2. Conditions of Processing
2.1 his Agreement governs the terms under which AiX is required to Process Personal Data on behalf of Customer when providing the Services.
3. AiX’s Obligations
3.1 AiX shall only Process Personal Data on behalf of Customer and in accordance with, and for the limited and specific purposes set out in the documented instructions received from Customer unless required to Process, and/or restricted from Processing, such Personal Data by applicable law to which AiX is subject; in each case, AiX shall inform Customer of that legal requirement without undue delay, unless that law prohibits such information on important grounds of public interest.
3.2 AiX shall notify Customer if AiX makes a determination that it can no longer meet its obligations under the CCPA. AiX shall grant Customer the right to take reasonable and appropriate steps to help ensure that AiX uses the Personal Data in a manner consistent with Customer’s obligations under the CCPA and stop and remediate any unauthorized use of the Personal Data.
3.3 AiX shall implement appropriate technical and organisational measures designated to provide a level of security appropriate to the risk, taking into account the state-of-the-art, the costs of implementation and the nature, scope, context and purpose of the Processing as set out in Schedule3, or otherwise agreed and documented between Customer and AiX from time to time. The allocation as set out in Schedule3 establishes the responsibilities between the parties to this Agreement to implement such measures.
3.4 AiX shall, without undue delay, notify Customer about any breach of security leading to the accidental or unlawful destruction, loss, alteration, unauthorised disclosure of, or access to, the Personal Data belonging to Customer (with further information about the breach provided in phases as more details become available).

——

= Set tasks =
• 1. Under clause 3.4 of the data processing terms, how is further information about a security breach provided to Customer?
• 2. Repeat everything in the data processing terms from "3. AiX’s Obligations" down to "the Personal Data.".
• 3. Translate this sentence from the data processing terms into Spanish: "AiX shall notify Customer if AiX makes a determination that it can no longer meet its obligations under the CCPA."

= Supplied information =

——

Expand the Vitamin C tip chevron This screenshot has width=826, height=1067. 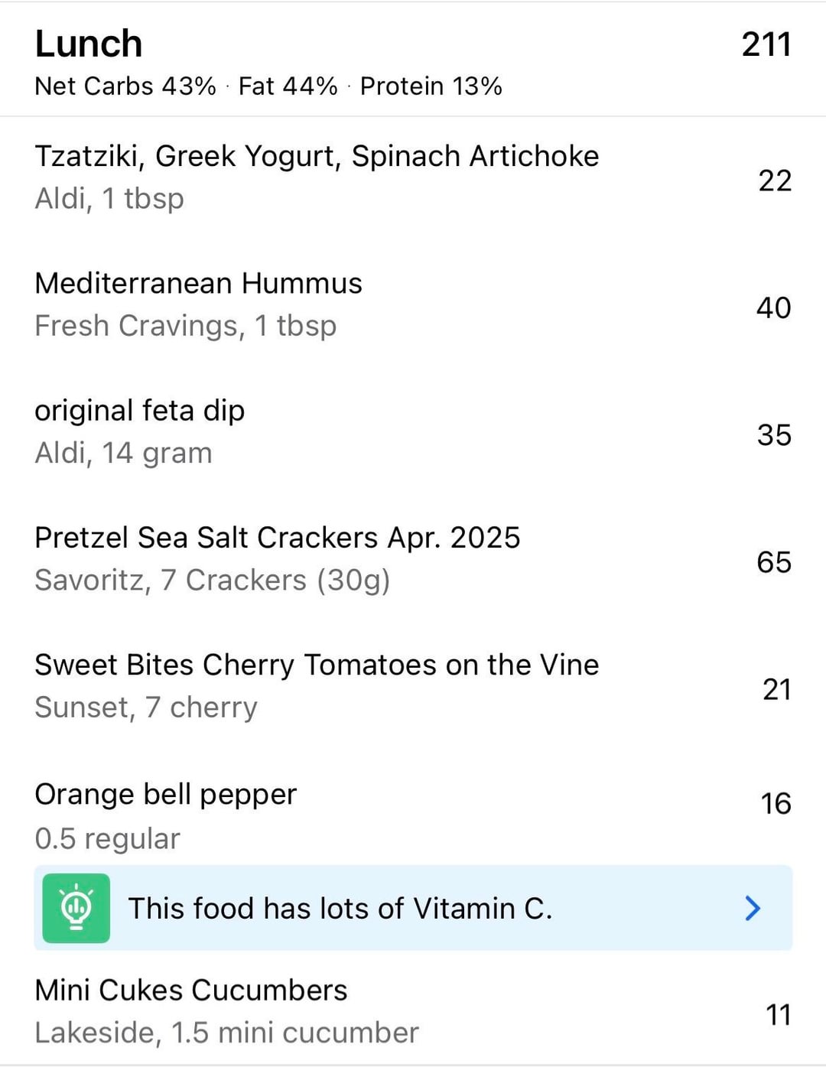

——

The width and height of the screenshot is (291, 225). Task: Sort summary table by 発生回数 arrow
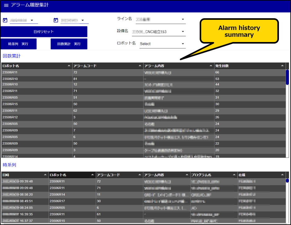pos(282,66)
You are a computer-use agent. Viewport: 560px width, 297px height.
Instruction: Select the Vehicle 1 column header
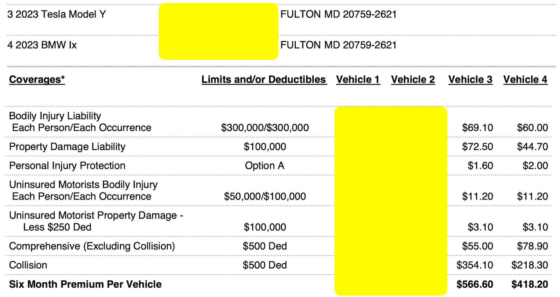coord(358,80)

——

= Exercise answers =
• 1. In phases as more details become available.

• 2.
3. AiX’s Obligations
3.1 AiX shall only Process Personal Data on behalf of Customer and in accordance with, and for the limited and specific purposes set out in the documented instructions received from Customer unless required to Process, and/or restricted from Processing, such Personal Data by applicable law to which AiX is subject; in each case, AiX shall inform Customer of that legal requirement without undue delay, unless that law prohibits such information on important grounds of public interest.
3.2 AiX shall notify Customer if AiX makes a determination that it can no longer meet its obligations under the CCPA. AiX shall grant Customer the right to take reasonable and appropriate steps to help ensure that AiX uses the Personal Data in a manner consistent with Customer’s obligations under the CCPA and stop and remediate any unauthorized use of the Personal Data.

• 3. AiX notificará al Cliente si AiX determina que ya no puede cumplir con sus obligaciones en virtud de la CCPA.